Storie di partigiani: Pansa narra “Bisagno” e il mistero della morte

Il giornalista pubblica “Uccidete il comandante bianco” sulla figura del cattolico Gastaldi. Un’ombra come a Porzûs

In un libro che ha fertile terreno storico, Giampaolo Pansa contrappone il tragico duello tra due visioni della storia. Una che si rifà a una valutazione “debole” dell’ideologia come guida neutra dei comportamenti collettivi e di valori condivisibili;l’altra che si rifà a una valutazione “forte” come strumento corretto e alterato della nozione di falsità,concetto negativo,con mistificazioni e falsa coscienza di una credenza politica.

Nel volume “Uccidete il comandante bianco. Un mistero nella Resistenza” (edito da Rizzoli) Pansa torna a indagare sulla vita e sulla tragica misteriosa morte del comandante partigiano Aldo Gastaldi “Bisagno” (nome del torrente che attraversa Genova, sua città natale) posizionata tra le amare e tragiche divisioni culminate nella sconfitta dei nazi-fascisti, segnate da scontri politici di alta tensione. Bisagno da sempre viene definito “il primo partigiano di Italia”.

Come nella malga di Porzûs, febbraio 1945, i friulani hanno visto consumarsi un efferato scontro tra visioni contrapposte (vittime 17 partigiani cattolici della Divisione Osoppo. Gli assassini i partigiani comunisti della Divisione Garibaldi ,votati al credo stalinista),così sulla montagna genovese nella breve stagione della Resistenza lo scontro si riprodusse con uguale drammaticità.
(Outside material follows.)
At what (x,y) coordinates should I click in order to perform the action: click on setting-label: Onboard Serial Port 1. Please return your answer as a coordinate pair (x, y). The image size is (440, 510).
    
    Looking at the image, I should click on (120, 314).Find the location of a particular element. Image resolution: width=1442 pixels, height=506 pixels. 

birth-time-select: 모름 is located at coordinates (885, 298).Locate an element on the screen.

Il libro di Pansa che, non ha il rigore della sua preziosa tesi di laurea “Guerra partigiana tra Genova e il Po” (edita poi da Laterza), si abbandona a congetture spesso infarcite di suggestioni letterarie, ma non perde l’orizzonte dei fatti. Il giovanissimo Bisagno,nato nel ’21, era un comandante “Santo ed Eroe” dicevano i suoi ragazzi : si allontanava dal campo per andare a messa e comunicarsi,comandava e agiva,rischiava la vita sempre in prima fila,amato come nessuno.
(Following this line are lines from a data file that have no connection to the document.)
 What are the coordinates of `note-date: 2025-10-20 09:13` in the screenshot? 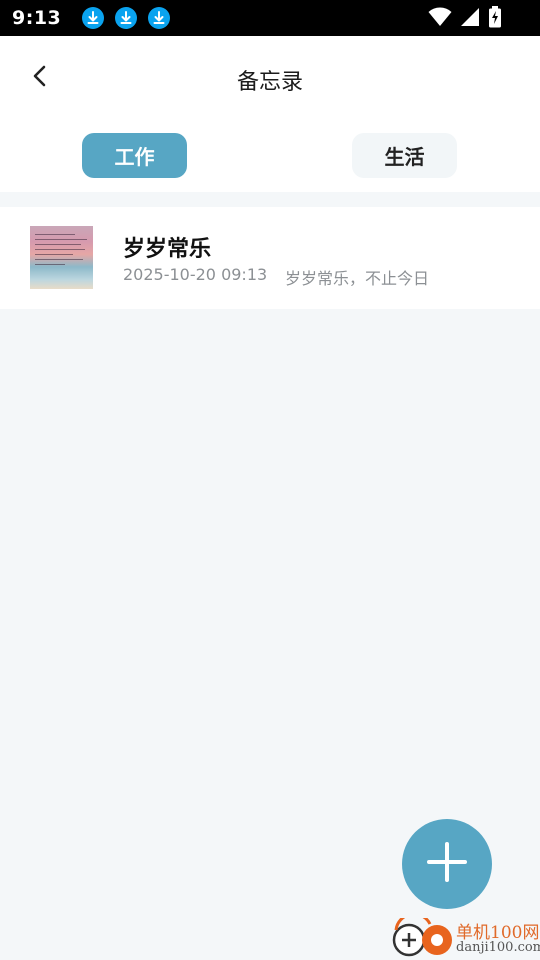 It's located at (196, 274). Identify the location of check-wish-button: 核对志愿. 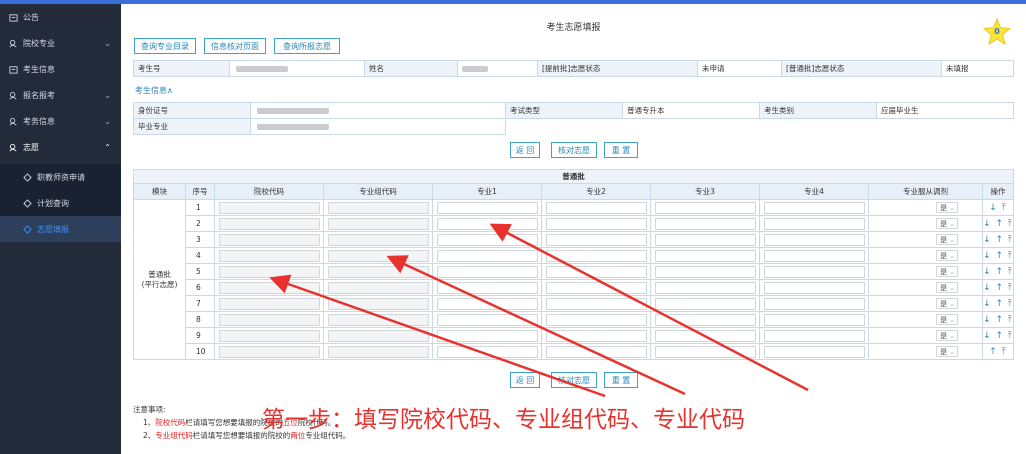
(574, 150).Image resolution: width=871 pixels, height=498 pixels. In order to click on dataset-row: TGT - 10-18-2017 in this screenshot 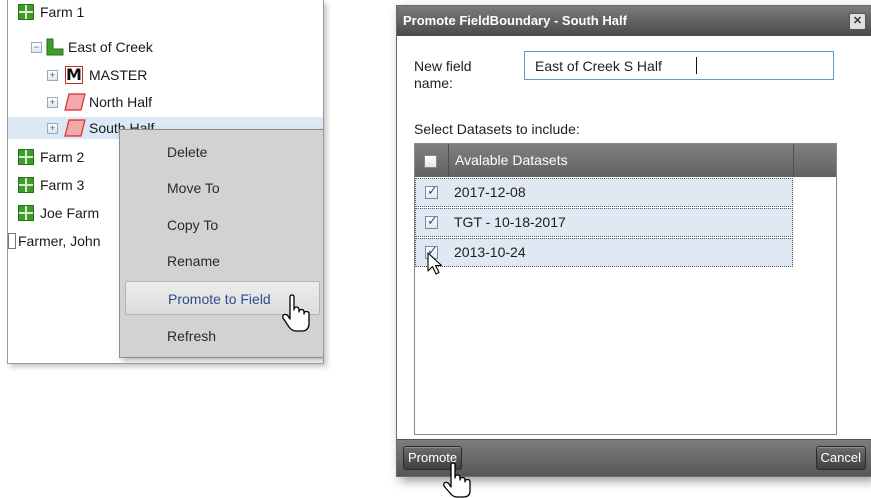, I will do `click(604, 222)`.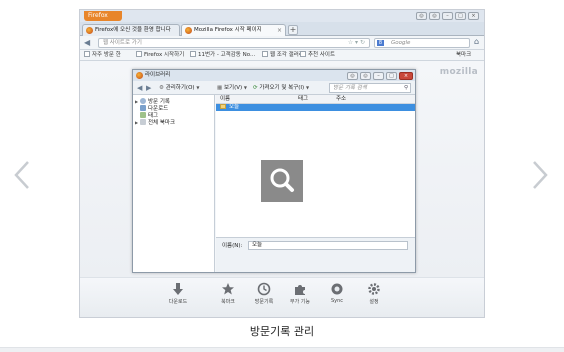  What do you see at coordinates (256, 88) in the screenshot?
I see `import-icon: ⟳` at bounding box center [256, 88].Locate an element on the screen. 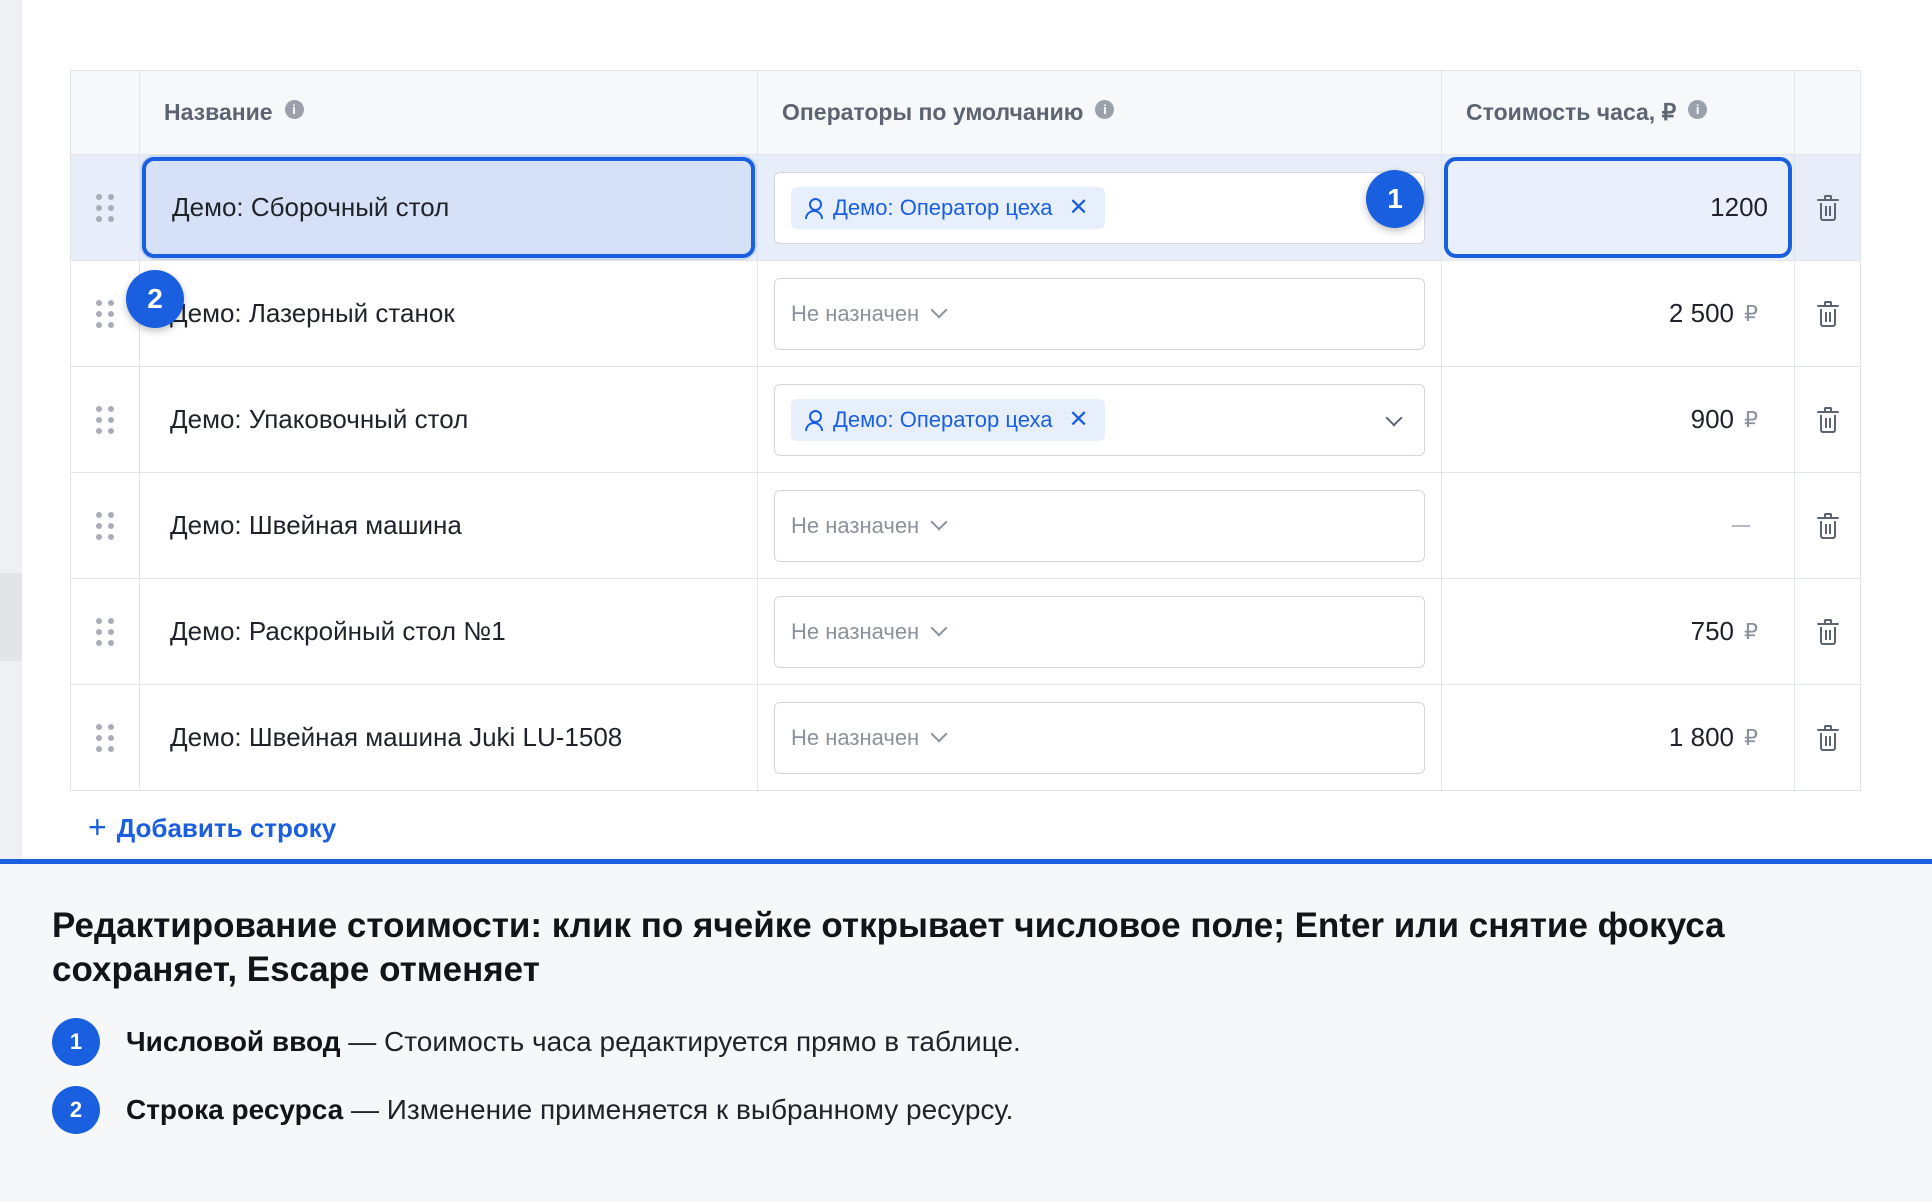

«Prima la Patria,poi il partito .Occorre fare la volontà dei partigiani e non di pochi,altrimenti a che serve parlare di democrazia?», scriveva in una direttiva Bisagno. E ancora: «Le formazioni conservino il carattere apolitico e cessino di essere di partito. Basta con la propaganda politica nei distaccamenti. Non lottiamo per avere domani un cadreghin (poltrona). Formiamo idea di italianità, non comunista o di altro partito per avere domani il voto delle coscienze e non dell’inganno». Il compagno di scuola e di lotta Elvezio Massai( Santo) ha sempre prodotto ineccepibili documenti scritti da Bisagno e chiarite sue battaglie contro i commissari politici che i comunisti volevano imporre nelle divisioni.

Suo avversario Antonio Ukmar (Miro) classe 1900, sloveno di Prosecco bollato cosí: «Miro ha incapacità militare,conserva la sua carica lontano dalla lotta di Liberazione solo ed esclusivamente per interessi politici». Nel marzo del ’45 ci fu tra le due fazioni un duro scontro risolto senza drammi, perché tutti i partigiani della VI divisione Cichero si schierarono con Bisagno,che lo sloveno voleva trasferire altrove . Bisagno aveva ammonito: «Griderò contro chiunque anche se il mio grido dovesse causarmi disgrazia o altro». E la disgrazia capitò nel maggio ’45 . Bisagno volle accompagnare a casa sul lago di Garda alcuni giovani partigiani. Salito sul tetto della cabina del camion ,guidato con imprudenza,a una curva presso Bardolino, Bisagno cadde e finì stritolato dalle ruote posteriori. Morì sul colpo. Era il 21 maggio 1945.A dire il vero a Genova nel mondo partigiano nessuno ,visti gli antefatti, ha mai creduto all’incidente.. Il coraggioso Massai scrisse: «Incidente o efferato delitto?». Sono state fatte plausibili congetture. Avvelenato da un caffè? Fatto cadere apposta? Pansa, lontano dalla dimensione dello storico, parla di confessione ricevuta da un anonimo senatore comunista: «Bisagno fu ammazzato». In una commemorazione avvenuta molti anni dopo si disse: «Come venuto da un mondo migliore a combattere per il nostro mondo». Peccato che oggi qualcuno in politica dichiari di poter di fare a meno della storia. La storia forse non è maestra di vita,ma è meglio conoscerla.